What could've been the new Daredevil movie turned into the critically acclaimed Daredevil television series. In a recent interview, writer-director Drew Goddard (The Cabin in the Woods), executive producer and creator of the Netflix show, revealed his initial plans for the superhero, which were aimed at the big screen. (Joss Whedon also pushed for the character to lead a movie, rather than a TV series.)

Read more about the decision to bring Daredevil to TV rather than theaters, after the jump.

Goddard, due to scheduling issues, had to step down as Daredevil's showrunner and director, and then Steven S. DeKnight (Spartacus) took over and helped to deliver the first satisfying depiction of the character. A few years ago, though, Goddard had a desire to make a new Daredevil movie, not a television show (source: IGN):

I went into Marvel and talked to them about making Daredevil as a movie a couple of years ago, long after the Affleck movie. But what we all sort of realised is that, this movie doesn't want to cost $200 million. The thing about Matt Murdock is, he's not saving the world. He's just keeping his corner clean. So it would feel wrong to have spaceships crashing in the middle of the city. But because of that, Marvel on the movie side is not in the business of making $25 million movies. They're going big, as they should.

A small-scale comic book movie would've been one of the few options to make a faithful adaptation of Daredevil. The character's journey doesn't exactly lend itself to a completely accessible, safe superhero movie, which is why Netflix was the right home for the project. Goddard explained:

It felt that we'd have more freedom to make it on the small screen and make it more adult. Look, if we took the Netflix [show] and put it in theatres, it's rated R. And they're not doing R-rated movies. And we also got to really explore the character.
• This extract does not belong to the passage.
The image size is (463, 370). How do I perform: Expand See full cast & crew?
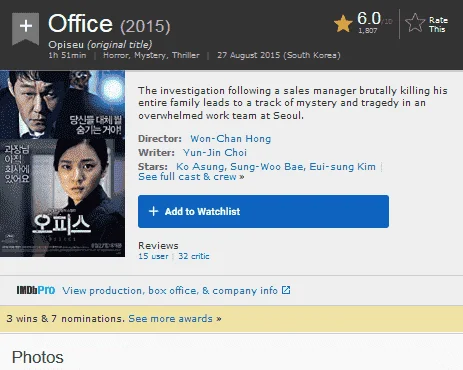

I feel like Netflix was the best possible home for that, otherwise you'd end up with a watered down version.

20th Century Fox almost resurrected the character, with names like Joe Carnahan (The Grey) and David Slade (Hard Candy) coming close to directing the reboot. Both Carnahan and Slade's sensibilities would've suited the character, but in all likelihood, they would've faced an uphill battle making a costly, truly dark superhero movie.

In the end, it all worked out for Goddard, Netflix, and Daredevil fans. A release date for season two, which stars Jon Bernthal as the Punisher, has yet to be announced, but here's hoping the show picks up where season one left off. The quality continued to rise with each episode, after a somewhat shaky start.

As for Goddard, he's still attached to the stalled Sinister Six, but, luckily for him and fans of good movies, his adaptation of The Martian opens in theaters this Friday.